Der Komiker als Filmheld (10): „Funny Bones“

In dieser Reihe werden Filme vorgestellt, deren Helden Komiker sind. Nach einer kurzen Inhaltsangabe werden die Filme hauptsächlich danach beurteilt, wie kundig und glaubhaft sie diesen Beruf abbilden. (Meistens entspricht dieser Aspekt aber auch der Gesamtnote.) Biopics werden an anderer Stelle behandelt.

10. „Funny Bones“, USA 1995

„Funny Bones“ zeigt einen erfolglosen Stand-Up Comedian auf Abwegen.
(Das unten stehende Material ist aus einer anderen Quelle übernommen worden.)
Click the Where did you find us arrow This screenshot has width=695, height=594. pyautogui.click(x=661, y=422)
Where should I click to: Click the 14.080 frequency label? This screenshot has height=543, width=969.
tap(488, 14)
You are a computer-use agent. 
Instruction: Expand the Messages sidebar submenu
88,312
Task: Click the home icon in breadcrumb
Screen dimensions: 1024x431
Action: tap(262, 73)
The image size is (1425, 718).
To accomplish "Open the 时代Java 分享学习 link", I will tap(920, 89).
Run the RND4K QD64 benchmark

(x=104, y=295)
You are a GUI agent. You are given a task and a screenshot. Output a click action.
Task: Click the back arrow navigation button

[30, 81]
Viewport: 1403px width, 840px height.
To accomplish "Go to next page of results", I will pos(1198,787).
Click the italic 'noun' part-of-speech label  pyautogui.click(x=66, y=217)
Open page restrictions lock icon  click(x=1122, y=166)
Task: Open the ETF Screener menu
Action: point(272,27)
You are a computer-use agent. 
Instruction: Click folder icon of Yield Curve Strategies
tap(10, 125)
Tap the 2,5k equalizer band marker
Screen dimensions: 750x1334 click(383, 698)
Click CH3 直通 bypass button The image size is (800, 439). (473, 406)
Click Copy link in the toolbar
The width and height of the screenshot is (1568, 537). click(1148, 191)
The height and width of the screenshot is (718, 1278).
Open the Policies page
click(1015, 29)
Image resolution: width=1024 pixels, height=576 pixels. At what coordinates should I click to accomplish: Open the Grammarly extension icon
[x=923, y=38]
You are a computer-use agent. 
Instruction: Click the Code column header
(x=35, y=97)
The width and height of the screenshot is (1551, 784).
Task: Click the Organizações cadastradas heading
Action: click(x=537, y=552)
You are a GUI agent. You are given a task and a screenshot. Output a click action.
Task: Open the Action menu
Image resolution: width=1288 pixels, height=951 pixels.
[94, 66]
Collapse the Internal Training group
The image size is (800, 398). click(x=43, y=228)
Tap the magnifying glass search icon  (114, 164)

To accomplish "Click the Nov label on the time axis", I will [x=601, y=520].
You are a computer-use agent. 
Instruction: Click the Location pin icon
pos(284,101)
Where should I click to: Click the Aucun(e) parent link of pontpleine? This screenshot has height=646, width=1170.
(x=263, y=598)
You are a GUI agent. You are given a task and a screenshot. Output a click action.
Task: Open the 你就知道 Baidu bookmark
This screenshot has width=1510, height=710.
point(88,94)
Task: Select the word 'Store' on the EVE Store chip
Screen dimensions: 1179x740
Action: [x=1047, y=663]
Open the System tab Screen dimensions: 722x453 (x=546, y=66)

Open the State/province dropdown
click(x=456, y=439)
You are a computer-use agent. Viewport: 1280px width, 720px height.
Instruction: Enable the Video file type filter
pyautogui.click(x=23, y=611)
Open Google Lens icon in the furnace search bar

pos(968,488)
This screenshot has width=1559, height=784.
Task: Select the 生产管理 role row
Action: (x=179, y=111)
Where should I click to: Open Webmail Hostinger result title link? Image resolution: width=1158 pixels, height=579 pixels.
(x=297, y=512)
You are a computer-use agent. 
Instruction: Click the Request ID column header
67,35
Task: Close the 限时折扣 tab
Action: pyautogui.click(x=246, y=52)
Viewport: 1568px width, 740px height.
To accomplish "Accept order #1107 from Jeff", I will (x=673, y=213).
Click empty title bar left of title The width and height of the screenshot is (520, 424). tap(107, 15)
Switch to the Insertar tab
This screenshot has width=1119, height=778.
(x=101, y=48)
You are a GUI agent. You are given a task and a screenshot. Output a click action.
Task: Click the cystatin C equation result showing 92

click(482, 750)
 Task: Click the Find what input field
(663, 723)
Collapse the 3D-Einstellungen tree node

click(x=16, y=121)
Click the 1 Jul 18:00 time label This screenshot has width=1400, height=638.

In der Eröffnungssequenz erleben wir das Absaufen vor einem wohlwollenden, aber unerheiterten Auditorium aus der Perspektive des Künstlers. Das ist packend und ohne Schnickschnack in Szene gesetzt. Wir erkennen, wie wichtig auch die äußeren Umstände sind, z.B. wer unmittelbar zuvor aufgetreten ist.
Nach dieser Schmach flüchtet der Held sowohl geographisch als auch künstlerisch: er sieht sich unter den Gauklern in Blackpool um, wo sein berühmter Vater die ersten Schritte tat. Ab jetzt geht es nicht mehr vorrangig um Stand-Up, aber noch immer um die Letzten Dinge der Comedy wie Timing, Dialog mit dem Publikum, Grausamkeit als wesentlichen Bestandteil des Witzes, Wahrhaftigkeit und Handwerk. Kurz vor dem Finale wird uns sogar eine wichtige Grundregel von einem der ganz Großen erklärt.*
Es ist ein großartiger Film für alle, die vor ein Publikum treten möchten – egal womit.